May 25 marks the 1963 founding of the Organisation of African Unity (OAU) in Addis Ababa, driven by Pan-African Founding Fathers including Gamal Abdel Nasser, Haile Selassie, Jomo Kenyatta, Kwame Nkrumah, Julius Nyerere, and Ahmed Sékou Touré. Initially designated “African Liberation Day”—an evolution of the 1958 “African Freedom Day”—the OAU Charter’s primary mission was to “eradicate all forms of colonialism from Africa,” directly confronting remaining European imperial rule and the Apartheid regime. The summit marked a shift from fragmented anti-colonial struggles to a coordinated continental framework centred on sovereignty, political unity, and collective agency—a trajectory that would later evolve into the African Union and be commemorated annually as Africa Day.

At the same 1963 summit, newly independent states insisted on equitable representation within United Nations organs, specifically the Security Council. This was not a plea for inclusion, but an early assertion that African independence was intrinsically linked to a global order in which African nations should be full-fledged actors. More than sixty years later, that demand remains unmet. Africa still lacks permanent representation in the world’s pre-eminent security body, and proposals to expand seats without reviewing veto power are widely regarded as entrenching representational asymmetry.

Taken together, the European Union and the African Union represent two distinct post-war political projects: one organised around continental integration through interdependence, the other around decolonisation, sovereignty, and collective African agency. The European Union today is often associated with debates over strengthening military capacity, protecting economic and strategic interests, and advancing energy security within a shifting Euro-Atlantic order.

The African Union continues to frame its priorities around unity and integration as conditions for peace and development, alongside a sustained focus on ending conflict, advancing governance reforms, and accelerating the African Continental Free Trade Area as a vehicle for economic integration. These strands are echoed in the spirit of the AU anthem, where unity—continental and national—is the foundation for stability and collective progress. Egypt is deeply committed to achieving this vision.

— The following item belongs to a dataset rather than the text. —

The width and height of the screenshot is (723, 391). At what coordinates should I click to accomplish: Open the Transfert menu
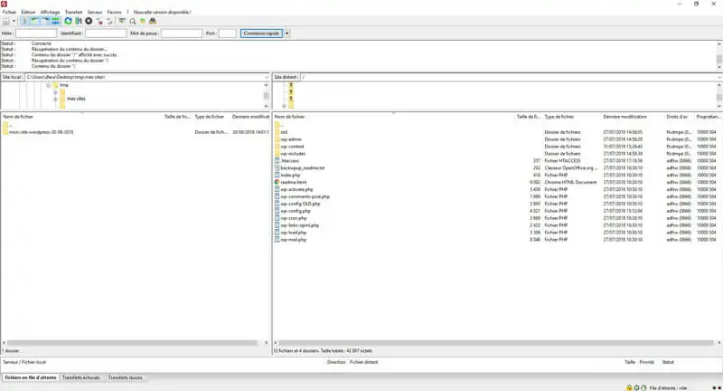pyautogui.click(x=74, y=12)
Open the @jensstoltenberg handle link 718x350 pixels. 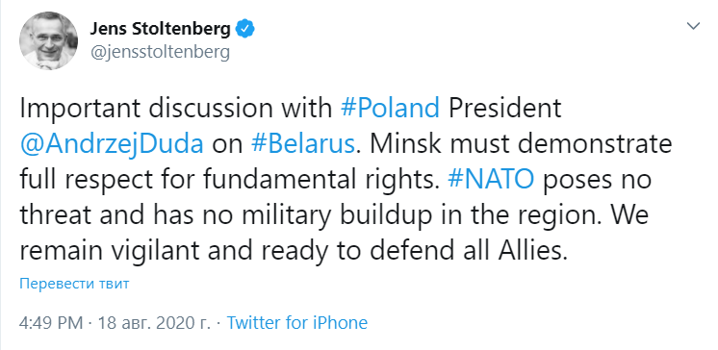point(160,52)
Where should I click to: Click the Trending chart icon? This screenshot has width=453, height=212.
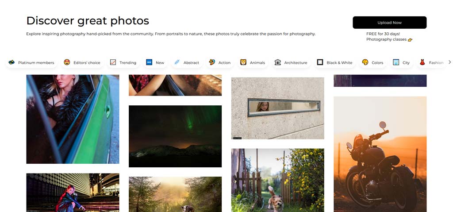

Hosting the first Africa-Europe Summit in 2000 established Cairo as an ideal convening ground. Yet, looking back, the opening declaration’s phrasing—that “over the centuries, ties have existed between Africa and Europe, which have led to many areas of co-operation”—reflected the careful compromises typical of multilateral diplomacy. Consensus often depends on a language broad enough for all parties to endorse. Still, the formulation inevitably flattened a far more unequal history of extraction, domination, and resistance—the very grievances African leaders had placed at the centre of the continental project.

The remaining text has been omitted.